Serangan Drone Ukraina Tewaskan 9 Orang di Rusia

Serangan drone Ukraina menghantam dua gudang besar, salah satunya berada di sebelah timur Moskow.

oleh Septian DenyDiterbitkan 19 Juli 2026, 10:31 WIB
Ilustrasi. Serangan drone Ukraina menghantam dua gudang besar, salah satunya berada di sebelah timur Moskow. (Dok. AP/Efrem Lukatsky, Arsip)

Liputan6.com, Kyiv - Serangan drone Ukraina menghantam dua gudang besar, salah satunya berada di sebelah timur Moskow, dalam serangkaian serangan yang berlangsung sepanjang malam hingga Sabtu siang. Sedikitnya sembilan orang tewas dan lebih dari 80 lainnya terluka, menurut pejabat Rusia.

Pasukan Ukraina terus melancarkan serangan udara terhadap infrastruktur energi dan target militer di dalam wilayah Rusia. Serangan tersebut ditujukan untuk mengganggu upaya perang Moskow sekaligus membuat warga Rusia merasakan dampak invasi besar-besaran Kremlin ke Ukraina yang kini telah memasuki tahun kelima.

Menurut pejabat Rusia, dua gudang milik Wildberries, salah satu perusahaan ritel daring terbesar di Rusia, dihantam drone Ukraina pada Sabtu dini hari. Salah satu gudang berada di Kota Kotovsk, wilayah Tambov, sekitar 360 kilometer dari perbatasan Ukraina. Gudang lainnya terletak di Kota Elektrostal, sekitar 50 kilometer sebelah timur Moskow.

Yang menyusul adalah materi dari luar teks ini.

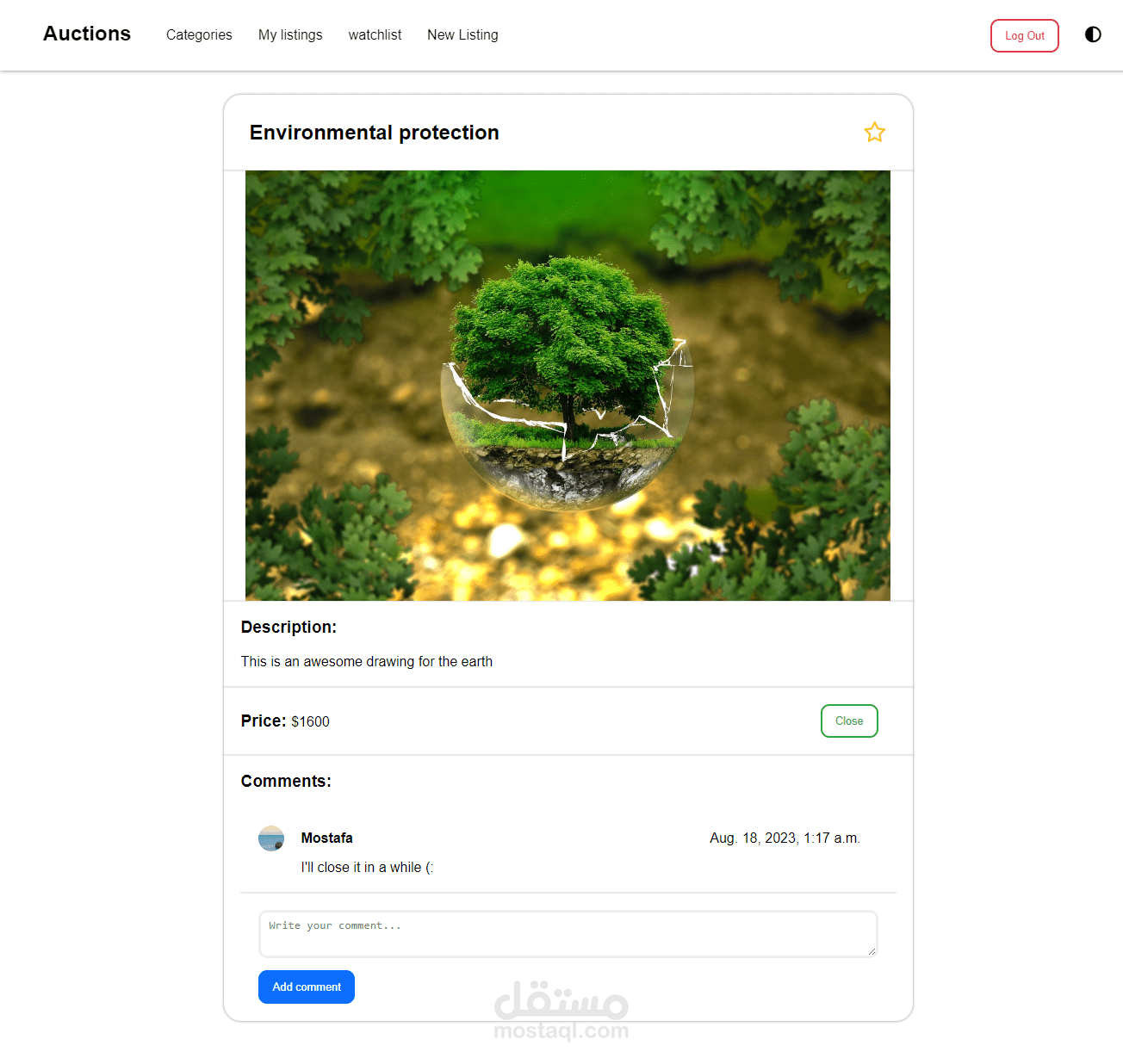
Task: Open the watchlist nav link
Action: click(x=375, y=34)
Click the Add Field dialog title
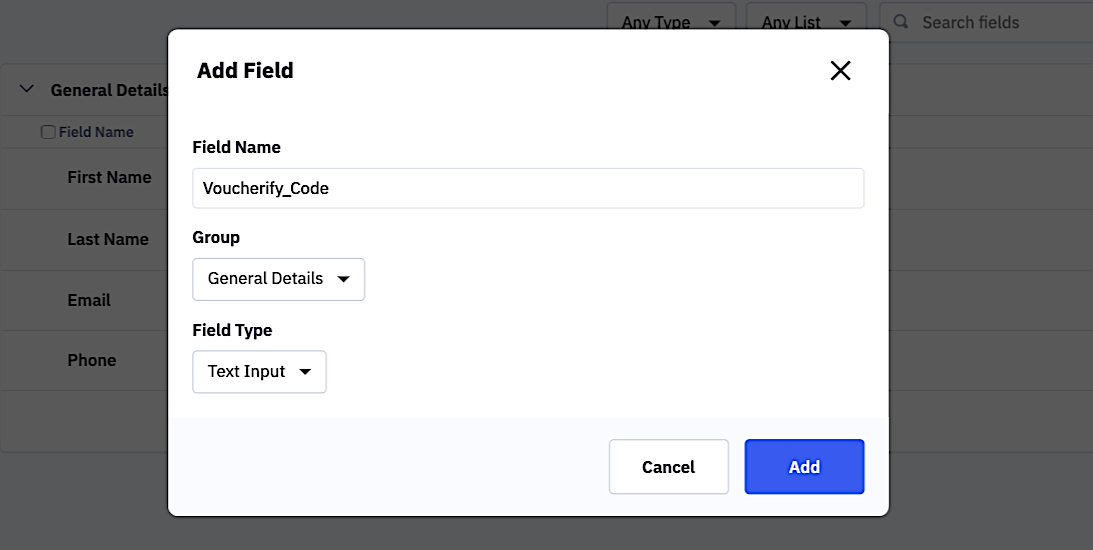 point(245,70)
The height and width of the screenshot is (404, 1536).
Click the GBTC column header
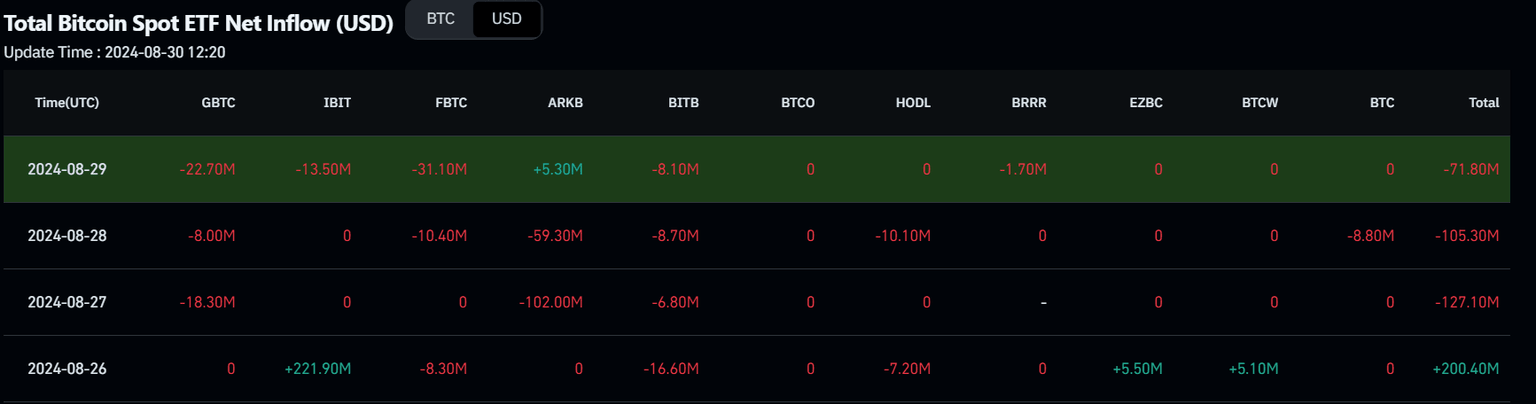[219, 103]
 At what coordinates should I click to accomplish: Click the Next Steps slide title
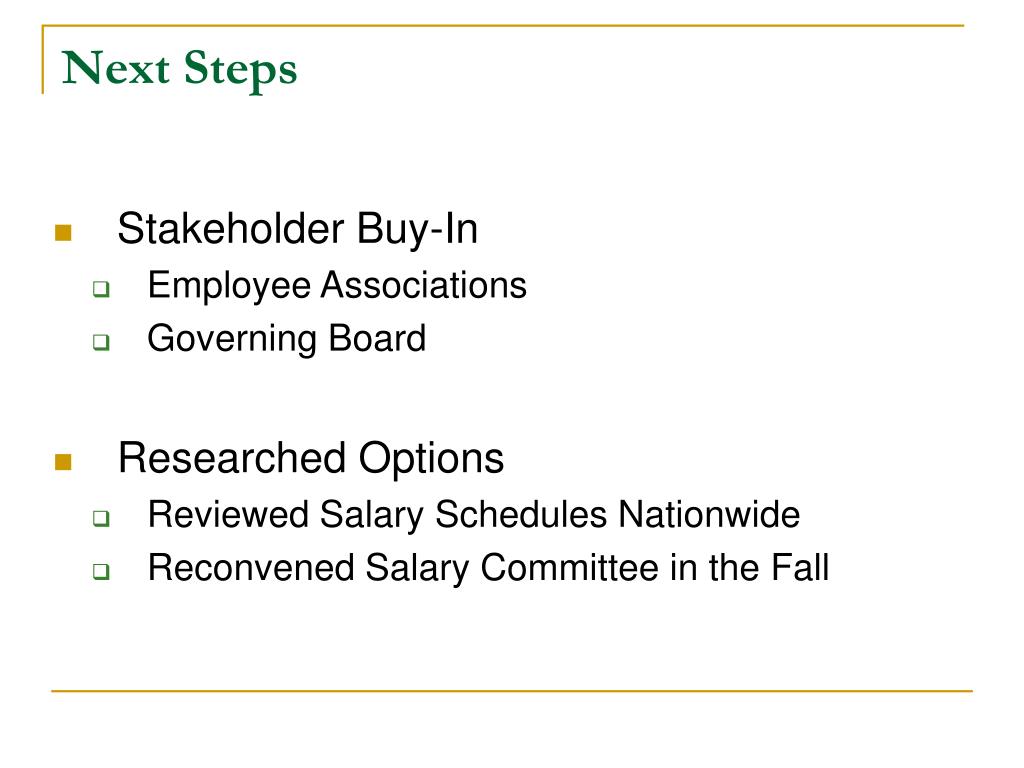pos(179,69)
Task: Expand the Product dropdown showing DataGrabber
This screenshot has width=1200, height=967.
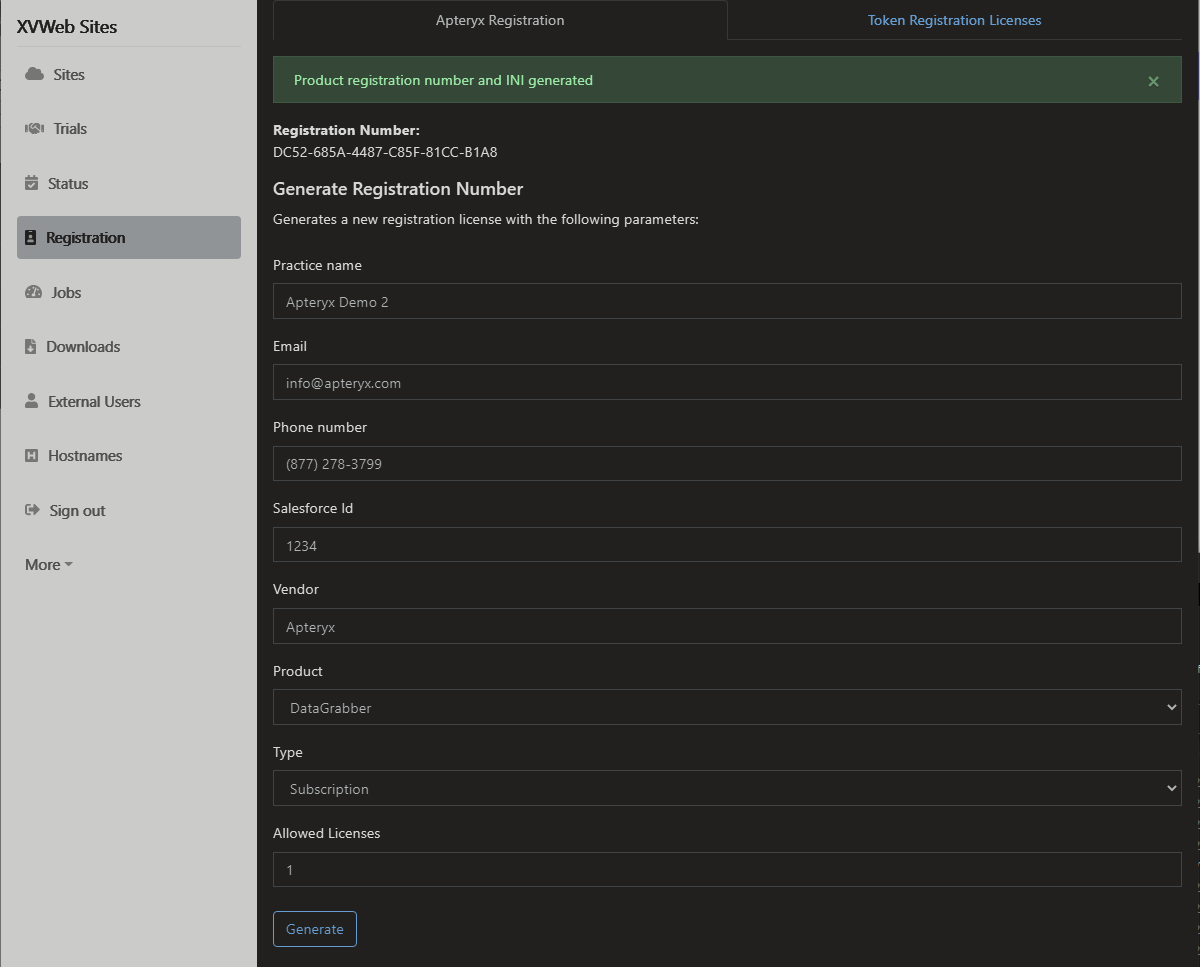Action: pos(727,707)
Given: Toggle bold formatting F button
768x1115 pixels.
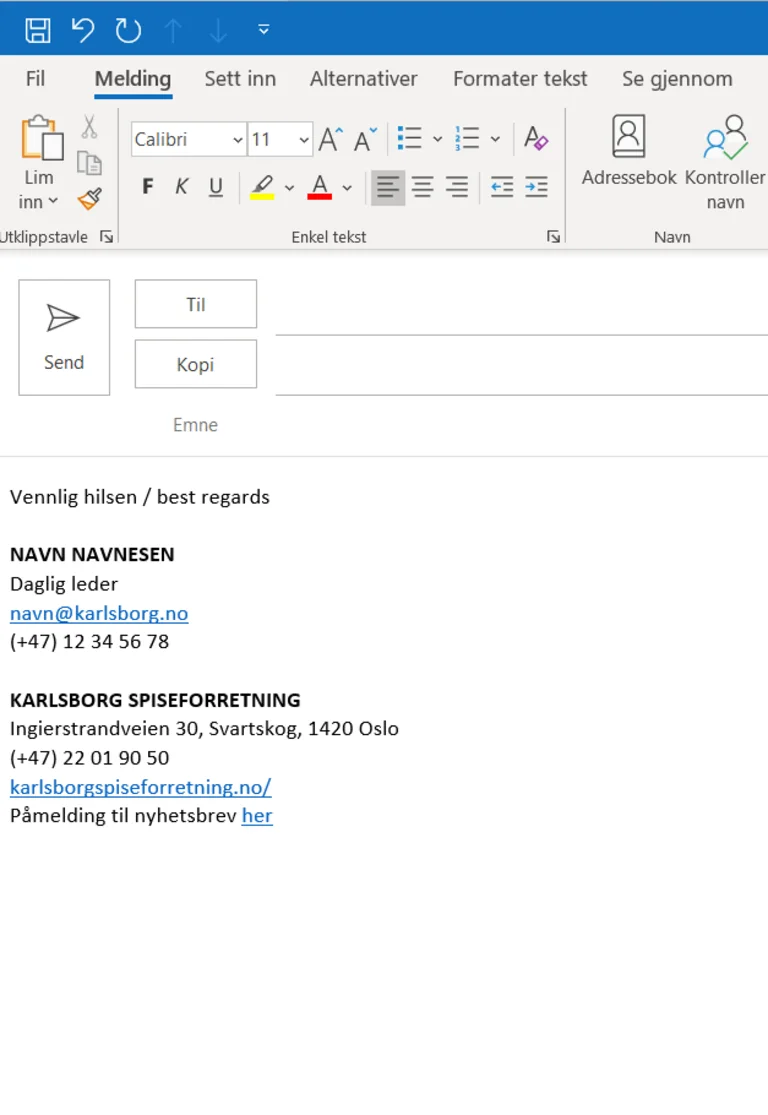Looking at the screenshot, I should [x=148, y=187].
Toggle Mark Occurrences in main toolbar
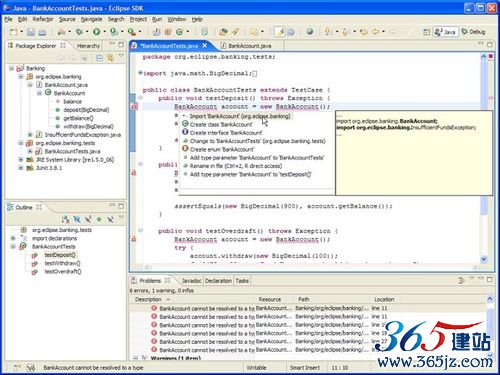Viewport: 500px width, 375px height. point(280,32)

Gubernur Wilayah Moskow Andrei Vorobyov mengatakan, sebuah drone Ukraina juga menghantam depot minyak di Kota Noginsk, yang berada di sebelah utara Elektrostal. Serangan itu memicu kebakaran dan memaksa otoritas mengevakuasi sebuah rumah sakit bersalin serta sebuah gedung permukiman di dekat lokasi.

Pecahan drone juga menghantam sebuah bangunan taman kanak-kanak dan memicu kebakaran yang kemudian berhasil dipadamkan, kata Vorobyov.

Gubernur Tambov Yevgeny Pervyshov mengatakan tujuh pekerja shift malam tewas dalam serangan terhadap gudang di Kotovsk. Sebanyak 25 orang lainnya terluka.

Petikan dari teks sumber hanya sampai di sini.